Capital gains result in relation to tangible and intangible assets. One can generate profits from the sale of real assets, such as buildings and equipment, or non-physical financial assets, such as securities. The sale of intangible assets, for instance goodwill, also results in capital gains. There are two types of gains, short-term and long-term, depending on the time period the asset is held. The short-term investments are held for less than twelve months. If long-term capital assets are held longer than the period of twelve months, their purchase results in a long-term capital gain. The calculation of the period length excludes the acquisition day but includes the disposition day. This logic can be applied to capital losses.

Most countries impose taxes on the capital gains. It is a known that capital investments are one of the keys to economic growth. Capital investment is encouraged by the reduction of tax rates on the capital gains. In the United States, the top tax rate was lowered to 15 percent for individual capital gains. It has to be noted that federal and state taxation are both applicable to capital gains. Many states subject short-term capital investments to state income tax rates. Usually, the rates of taxation differ for individuals and corporations. The Capital Gains Tax is payable by individuals on profits made from the sale of capital assets.
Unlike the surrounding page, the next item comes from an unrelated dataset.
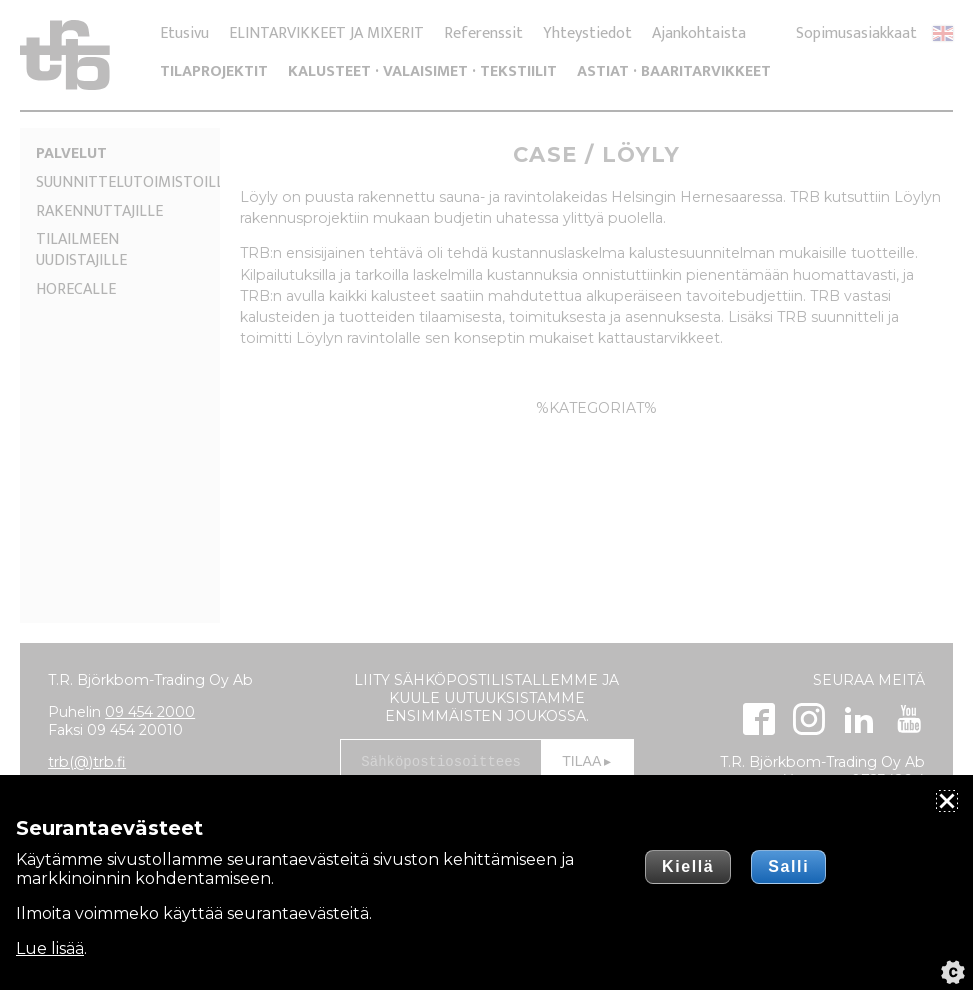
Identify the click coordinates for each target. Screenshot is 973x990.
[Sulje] (947, 801)
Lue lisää (50, 948)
Corporations list their capital gains in the shareholders' funds on the statement of financial position.

The rate of taxation is different for the short-term and long-term capital investments. If assets are characterized as short-term capitals, the gain is deemed ordinary and not taxed at discounted capital gain rates. Long-term capital gains are eligible for the capital gain rates. The taxpayer`s bill is reduced if the capital gains are offset by capital losses.